- [Task to carry out]
Answer these questions using the journal entries below.
(a) What did the writer use to prop up the Day Lily on the desk?
(b) Who founded The Clearing?
(c) Beneath the arching stalks of which plant are the ghost crab burrows tucked?

- [Source document]

- - - - -

Thursday, July 12, 2012

Seeing a flower

Our first exercise was to sketch a flower that Marilynn brought to class.  I picked a Day Lily, since a lovely clump of these cheerful flowers were blooming outside our cabin.  To get a better view of the flower I propped it up on the desk using my kneaded eraser and some tape.  The overhead lights cast a multitude of shadows, which to me seemed as interesting as the actual flower.

I finished the journal entry, then added some text and a nice border.  When I am immersed in the art side of my brain, it can be hard to switch over to language side.  I often block out a space for the text when designing the page, but come back and add it at a later time.

Sunday, July 8, 2012

The Clearing

I spent a week at The Clearing, a folk school in Ellison Bay, Door County Wisconsin.  I came here to attend Marilynn Brandenburger's course 'The watercolor journal goes a traveling'.  The Clearing has a double meaning.  One being the obvious physical space in the woods surrounding the buildings and overlooking Ellison Bay.  The other a more subtle experience of leaving the daily world of work behind and finding a mental clearing, where new thoughts and insight can blossom and grow.

Many of the buildings were built by the founder, Jens Jensen, a renowned  architect of the 'prairie style'.  A style of open spaces and pathways using native rocks and plants.  The stone and log buildings wrapped by flower beds and small meadows are snuggly nestled in the woods.  Yet out their windows you can catch glimpses of the open sky and nearby Ellison Bay (the water not the town) across the clearing.

Without the distractions of TV, radio or cell phones you begin to see beyond the larger beauty of the forest.  The subtle curves of the paths, the dabs of color in the small wildflowers, the play of dappled light on the trees and building roofs, the changes in color as the sun rises and sets, the sounds of each different animal.  The mental clearing begins.

Tuesday, July 3, 2012

Sapelo Island beaches

Nanny goat beach

A road leads directly from the Reynold's Mansion to Nanny goat beach.   The road passes through the marshes and ends at a parking area behind the dunes.  A boardwalk arches over the wind blown dunes to the beach.  Sun rise at the beach is a magical time.  The quiet warm glow of the sun turns the sky and sand pink.  

Ghost crabs (Ocypode quadrata) seem to fly across the beach from twilight until dawn foraging among the wrack.  As the sky brightens they head for cover. Their burrows are tucked beneath arching stalks of Sea oats (Uniola paniculata), among lengths of pennywort (Hydrocotyle sp.) and morning glory (Ipomoea sp.) that reach down from the dunes to the beach.  The area around an active burrow entrance is covered with numerous foot prints.

- - - - -

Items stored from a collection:
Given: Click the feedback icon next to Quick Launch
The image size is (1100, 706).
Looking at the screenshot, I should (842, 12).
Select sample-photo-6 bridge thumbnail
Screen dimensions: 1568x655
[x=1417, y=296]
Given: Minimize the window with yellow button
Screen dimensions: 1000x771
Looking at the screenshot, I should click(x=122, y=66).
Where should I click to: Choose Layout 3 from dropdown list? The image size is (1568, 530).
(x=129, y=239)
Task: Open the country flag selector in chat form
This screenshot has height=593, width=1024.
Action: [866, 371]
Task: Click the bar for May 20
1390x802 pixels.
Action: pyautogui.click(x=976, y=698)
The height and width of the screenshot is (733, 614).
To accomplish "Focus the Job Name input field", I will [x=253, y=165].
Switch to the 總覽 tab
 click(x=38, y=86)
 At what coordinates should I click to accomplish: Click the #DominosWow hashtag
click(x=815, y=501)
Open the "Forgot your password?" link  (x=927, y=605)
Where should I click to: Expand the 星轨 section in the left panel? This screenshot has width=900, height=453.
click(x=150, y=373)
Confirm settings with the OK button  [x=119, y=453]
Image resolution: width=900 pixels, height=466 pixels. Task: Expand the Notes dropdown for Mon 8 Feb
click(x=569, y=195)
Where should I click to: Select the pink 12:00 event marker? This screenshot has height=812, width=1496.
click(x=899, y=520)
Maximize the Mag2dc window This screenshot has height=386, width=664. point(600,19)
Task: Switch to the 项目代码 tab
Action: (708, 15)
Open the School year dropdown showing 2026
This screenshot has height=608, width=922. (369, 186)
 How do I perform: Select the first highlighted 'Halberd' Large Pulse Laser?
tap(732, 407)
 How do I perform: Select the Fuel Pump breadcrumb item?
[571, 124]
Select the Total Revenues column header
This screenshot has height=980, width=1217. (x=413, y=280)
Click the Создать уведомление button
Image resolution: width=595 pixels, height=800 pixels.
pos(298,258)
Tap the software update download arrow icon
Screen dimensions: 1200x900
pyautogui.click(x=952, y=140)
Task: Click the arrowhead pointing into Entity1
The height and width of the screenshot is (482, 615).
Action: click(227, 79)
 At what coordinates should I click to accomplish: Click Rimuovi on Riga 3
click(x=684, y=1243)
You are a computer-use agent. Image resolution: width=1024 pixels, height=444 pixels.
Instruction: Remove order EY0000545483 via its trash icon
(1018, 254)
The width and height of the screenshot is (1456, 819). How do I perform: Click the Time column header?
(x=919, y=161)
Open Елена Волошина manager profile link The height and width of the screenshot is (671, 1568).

- - - - -

- [Exercise answer]
(a) A kneaded eraser and some tape.
(b) Jens Jensen.
(c) Sea oats (Uniola paniculata).